Thunderbird allows you to send messages as plain text, HTML, or combined multi-part MIME. Settings → Composition:
Multi-part MIME is the best option for UX because it lets the recipient’s client choose their preferred format. It is also generally the best option for passing spam filters (though plain text is good for this too).
However, Thunderbird does something strange: for MIME formats, it includes all the languages you have enabled for spellchecking in the message headers:
MIME-Version: 1.0
User-Agent: Mozilla Thunderbird
Content-Language: en-US, eo
As far as I know, this is unnecessary and Content-Language is an optional header.
People here generally dislike it when browsers or apps leak language preferences. If privacy is a concern for you, you may want to address this.
Unfortunately, disabling the spellchecker in the general settings does not solve the problem:
Even with it disabled, Thunderbird still leaks your preferred languages because of separate settings in the composition window.
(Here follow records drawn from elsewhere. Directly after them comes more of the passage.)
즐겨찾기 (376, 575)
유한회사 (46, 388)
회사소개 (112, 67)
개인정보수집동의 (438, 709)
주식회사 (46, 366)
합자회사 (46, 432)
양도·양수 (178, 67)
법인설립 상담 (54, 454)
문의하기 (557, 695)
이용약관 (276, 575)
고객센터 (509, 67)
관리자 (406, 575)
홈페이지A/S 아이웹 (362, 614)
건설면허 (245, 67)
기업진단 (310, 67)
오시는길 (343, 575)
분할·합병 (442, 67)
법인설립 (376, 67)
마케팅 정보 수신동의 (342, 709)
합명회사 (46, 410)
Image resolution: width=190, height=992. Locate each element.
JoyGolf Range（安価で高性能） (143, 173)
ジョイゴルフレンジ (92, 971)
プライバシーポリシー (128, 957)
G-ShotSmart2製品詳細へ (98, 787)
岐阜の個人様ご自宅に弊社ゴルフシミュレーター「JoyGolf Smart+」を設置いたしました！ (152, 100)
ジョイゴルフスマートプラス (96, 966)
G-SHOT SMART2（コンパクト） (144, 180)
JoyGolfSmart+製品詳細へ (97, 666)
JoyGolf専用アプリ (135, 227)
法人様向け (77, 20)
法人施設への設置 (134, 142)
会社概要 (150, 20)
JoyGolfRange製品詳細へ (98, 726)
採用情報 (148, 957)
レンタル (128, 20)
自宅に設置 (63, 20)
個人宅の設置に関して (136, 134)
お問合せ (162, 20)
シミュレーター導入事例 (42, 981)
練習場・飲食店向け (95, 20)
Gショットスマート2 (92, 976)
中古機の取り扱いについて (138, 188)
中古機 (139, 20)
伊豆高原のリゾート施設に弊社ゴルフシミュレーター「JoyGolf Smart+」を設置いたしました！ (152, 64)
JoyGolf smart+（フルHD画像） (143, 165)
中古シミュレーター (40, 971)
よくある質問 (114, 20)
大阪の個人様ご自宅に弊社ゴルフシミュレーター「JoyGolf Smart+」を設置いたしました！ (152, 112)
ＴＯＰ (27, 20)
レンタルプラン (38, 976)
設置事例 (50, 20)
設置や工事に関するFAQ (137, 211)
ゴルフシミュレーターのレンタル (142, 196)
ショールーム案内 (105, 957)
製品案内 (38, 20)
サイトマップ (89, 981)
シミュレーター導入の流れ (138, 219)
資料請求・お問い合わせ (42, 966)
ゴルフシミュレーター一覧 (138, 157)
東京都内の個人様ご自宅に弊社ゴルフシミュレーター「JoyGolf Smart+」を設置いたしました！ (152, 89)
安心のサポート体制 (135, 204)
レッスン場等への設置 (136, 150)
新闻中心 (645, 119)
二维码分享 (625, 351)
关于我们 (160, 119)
You have to manually uncheck all options there to remove the Content-Language header:
Why is this still a bad example? Because Thunderbird silently re-enables the language checks every time you create a new message. If you have any additional dictionaries installed, Thunderbird will silently check those languages. If you don’t have extra dictionaries, it silently enables the default system language.
I am not sure if there is a permanent fix for this yet. I can’t recommend using plain text only as it is a bad UX for both sides. Most private, but bad.
It is a good point to remind: one should not consider email as a private tool. It’s even better to remind: one should not encrypt emails.